A federal appeals court has shut the door on an attempt by the Trump administration to sharply trim research funding distributed by the National Institutes of Health, ruling that the move crossed legal and regulatory lines.
The decision keeps in place an earlier order that blocked a policy aimed at capping the portion of NIH grants universities could use to cover so-called “indirect costs” — the infrastructure expenses that keep research ecosystems running. Laboratories, shared equipment, utilities, data systems and support staff all fall into this category, even though they cannot be tied neatly to a single experiment.
Under the contested policy, NIH sought to impose a flat ceiling: no more than 15% of a grant’s direct research costs could be used for these broader institutional expenses. The cap would have applied across the board, regardless of a university’s actual operating costs.
The court found that approach unlawful. Judges agreed that the policy clashed with NIH’s own rules and with funding language repeatedly approved by Congress over the past several years.
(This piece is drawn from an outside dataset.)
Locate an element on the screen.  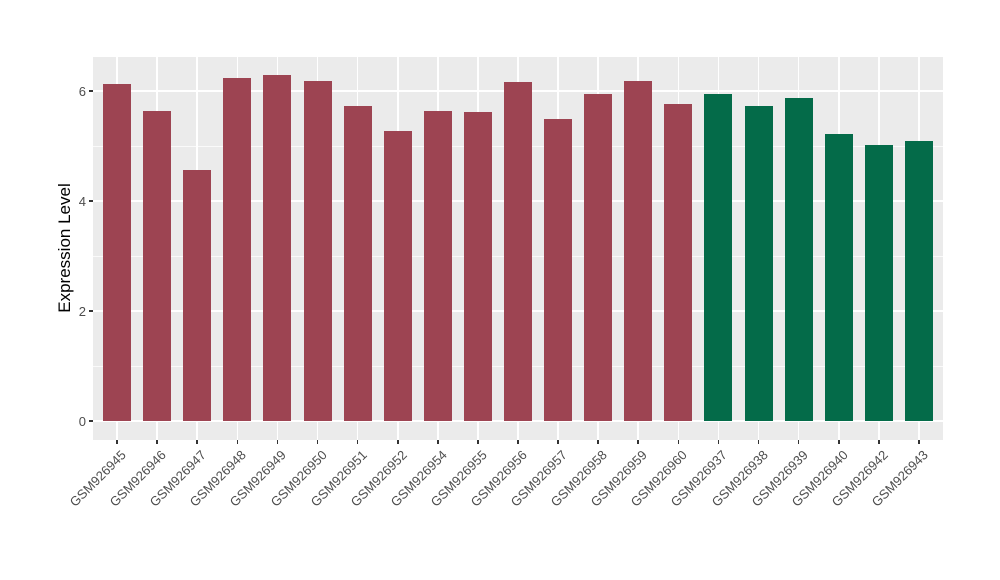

Lawmakers, the court noted, had intentionally preserved negotiated reimbursement rates rather than allowing a one-size-fits-all formula.
The funding limits were part of a wider push by the administration to rein in federal spending at major universities, a campaign that led to research grants being frozen or canceled at multiple institutions. While the policy’s defenders pointed to elite universities with vast endowments and high indirect-cost rates, challengers argued the blunt cap would hit less wealthy institutions hardest.
According to those opposing the cuts, enforcing the limit would have meant layoffs, shuttered labs and stalled clinical trials — consequences that could ripple through medical and scientific research nationwide.
The challenge to the NIH policy was backed by a coalition of states, medical and public health organizations, university associations and individual campuses. A trial court judge had blocked the cuts last year, and the appeals court has now affirmed that ruling.
The judges also highlighted that Congress had deliberately barred NIH from replacing negotiated cost arrangements with a uniform rate, underscoring that the agency had overstepped its authority.
Similar attempts to impose the same 15% cap on research funding from other federal agencies had also run into legal roadblocks, with courts repeatedly siding with universities and research groups.
For now, the ruling preserves the existing funding structure — and with it, the financial scaffolding that supports much of the country’s biomedical research.